* WRITTEN PROBLEM *
Output the lines below word for word, leaving out the pictures.
━━━━━━━━━━━━━━━━
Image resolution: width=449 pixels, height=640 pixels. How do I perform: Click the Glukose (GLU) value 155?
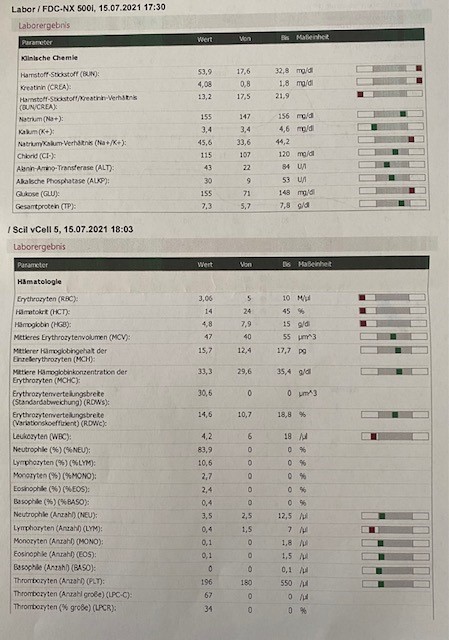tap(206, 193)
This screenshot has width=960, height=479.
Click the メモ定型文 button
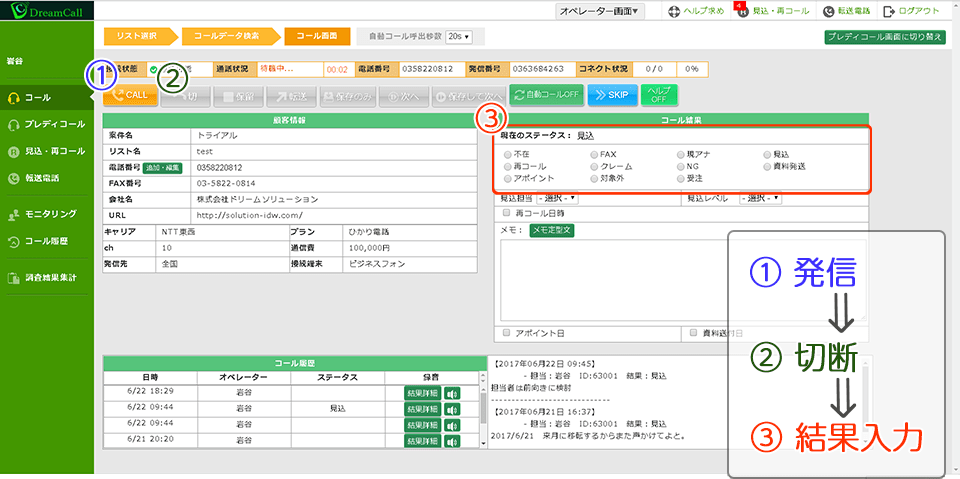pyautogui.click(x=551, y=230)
━━━━━━━━━━━━━━━━
* SOLUTION TO THE EXERCISE *
Image resolution: width=449 pixels, height=640 pixels. How do I perform: Click the Glukose (GLU) value 155?
tap(206, 193)
This screenshot has width=960, height=479.
Click the メモ定型文 button
pyautogui.click(x=551, y=230)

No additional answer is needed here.